So let’s get started here. We’re going to try and have this be an informal, interactive exchange over the course of this next hour. We’re focused here on where is CEPI, where did it come from, where is it going? So, Richard, let’s just start off with you. Tell us a little bit about yourself and about the origin story of CEPI? So just in quick, brief form, how did you find yourself in 2017 launching this institution? And what was the original vision that you brought to it at that moment?

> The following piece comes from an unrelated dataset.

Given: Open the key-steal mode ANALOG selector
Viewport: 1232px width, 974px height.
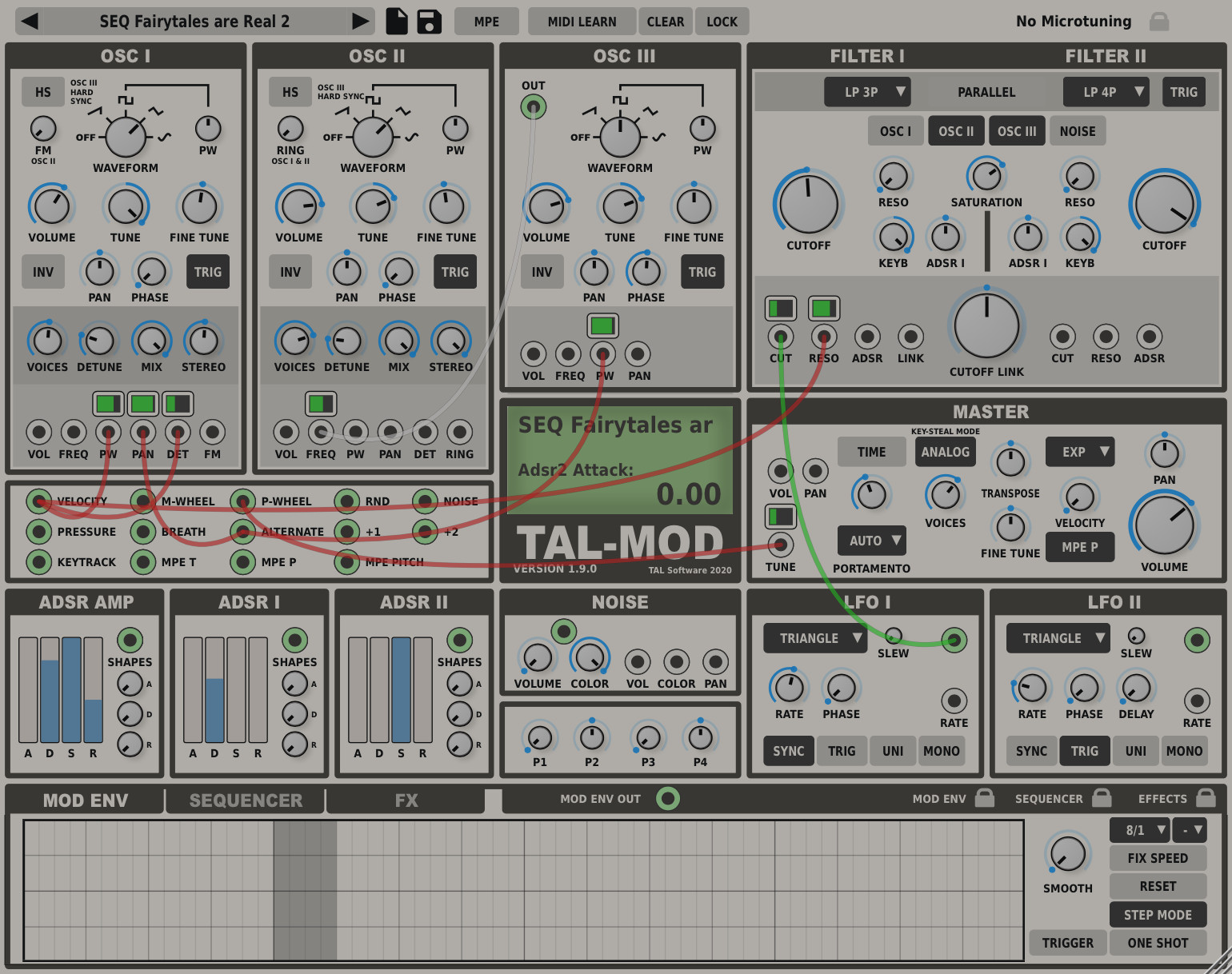Looking at the screenshot, I should 945,451.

Richard Hatchett, M.D: Sure. No, thanks Steve. I am a medical oncologist by training. So I got lost on the way to the chemotherapy clinic. I’ve been working in public health preparedness for about 20 years. And that career, you summarized very nicely, had culminated at BARDA. I was at BARDA for about six years. I went to BARDA from President Obama’s National Security Council after the last pandemic, in 2009, the one everybody’s forgotten about. And at BARDA, you know, basically worked for six years on medical countermeasures development, understanding the systems that would be required to, you know, incentivize the development of countermeasures against diseases that, you know, don’t really have a commercial market.
CEPI was conceptualized after the Ebola epidemic in West Africa. And really grew out of this sort of tragic realization after the epidemic was over, after we had tested a vaccine that was shown to be 100 percent effective essentially and that Merck is not, you know, manufactures, but which had sat in a laboratory, essentially you know, underdeveloped for over a decade. And the idea with CEPI was that if that vaccine had been developed in advance, you know, the 11,000 people who died, the 28,000 people who became ill, the global disruption, you know, caused by the Ebola epidemic could have been prevented.

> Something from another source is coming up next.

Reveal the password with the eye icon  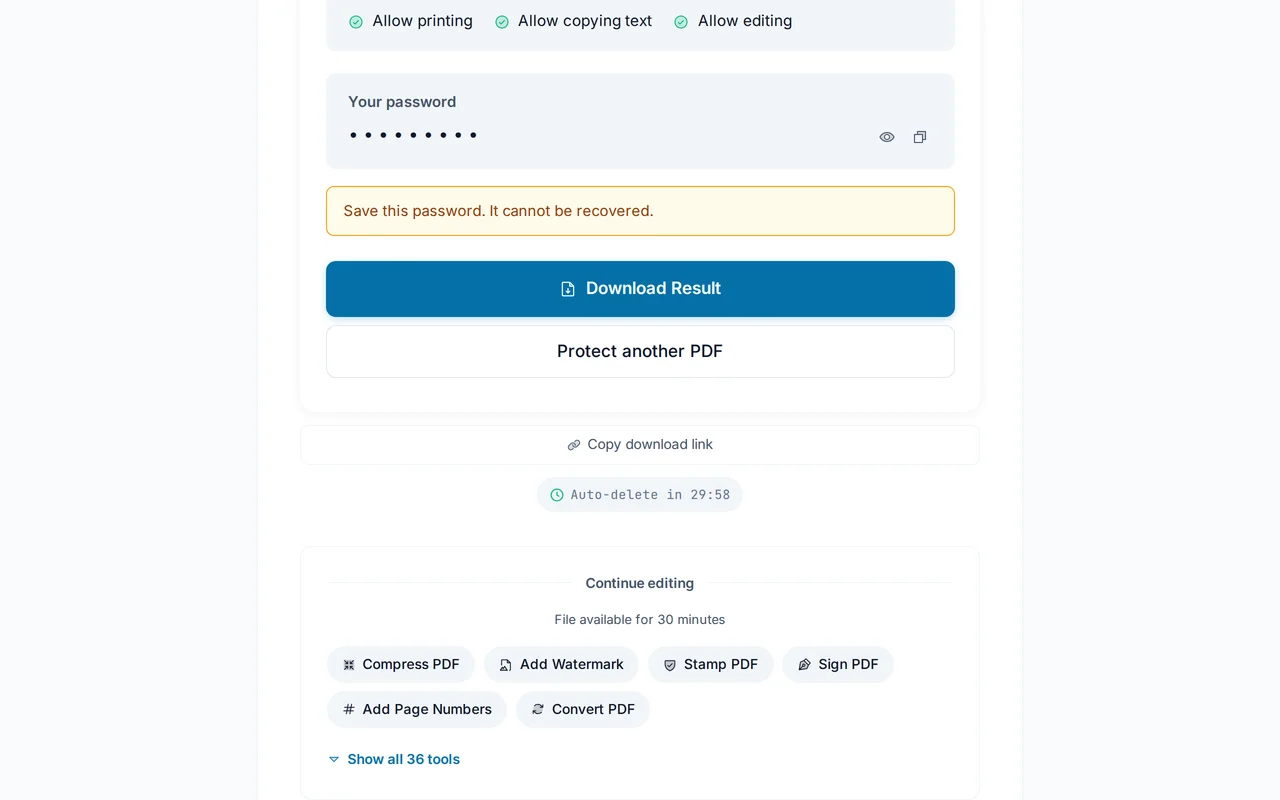click(886, 137)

And the idea with CEPI was to establish an organization that would focus on epidemic diseases which have not historically attracted the attention in terms of the development of vaccines and try to prepare for those threats so that in the event that the known—the disease that we knew about emerged, that we would be able to respond rapidly with effective vaccines, and to be ready to respond to new diseases. And that was the founding vision. In 2017 I was asked to come over because of my extensive experience in the U.S. government and at BARDA. And the idea in 2017 was to focus on epidemic diseases—to focus on Ebola, to focus on Nipah, Lassa, and importantly MERS, another coronavirus.

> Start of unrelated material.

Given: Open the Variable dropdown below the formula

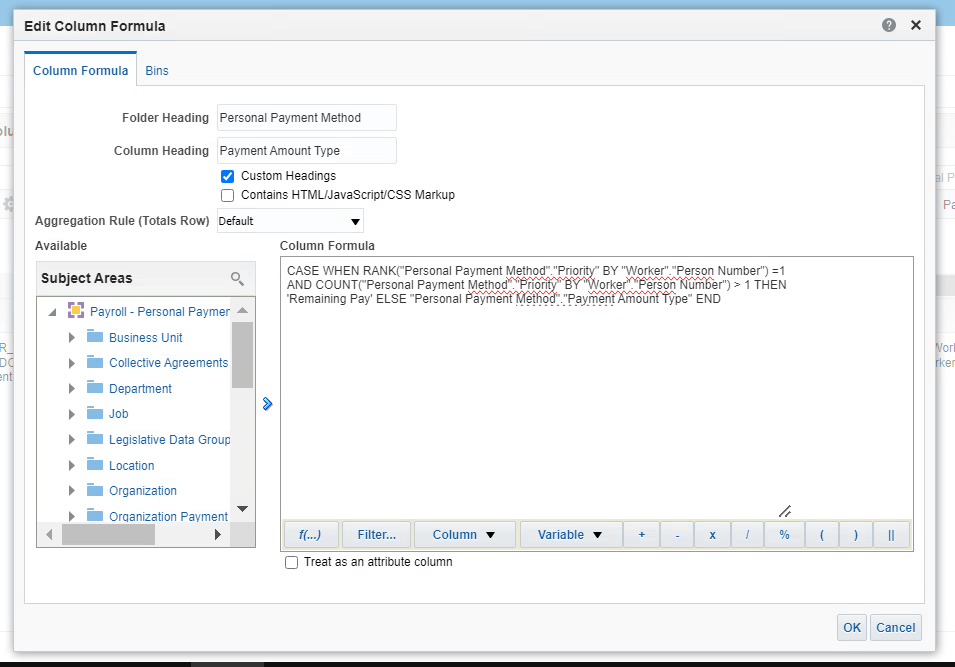Looking at the screenshot, I should 570,534.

J. Stephen Morrison: Yes. Yes. So, but let’s pause for one moment. Julie, you were part of the creation of this as well. So tell us a little bit your reflections of that moment when CEPI was formed up, and the expectations. You came in on the side of industry at that time, right?
Julie Gerberding, M.D.: You know, it’s an example of great minds thinking alike, I would say. So there were so many people that saw the horror of the tragedy in Western Africa and knew we had to do something different than we had been doing all along. And so there were different schools of experts kind of coming together and saying: We have to do better than this. This is not a technological problem. It’s not a science problem. It’s an investment problem and, in a sense, a leadership problem. And all of the after-action reviews were kind of coming along saying the same thing, that we need a global mechanism to set the agenda, develop the strategy, get the funding, and then move this ball down the field.
And so the first board of CEPI was a complex array of people from multiple sectors. And we just rolled up our sleeves and said: This is really hard. We can’t please everyone. But this is too important to fail. And we just really need to find the right leader—which I dare say we certainly did—and really set in motion that initial round of funding. So that I think it was at the World Economic Forum that year that we officially launched CEPI.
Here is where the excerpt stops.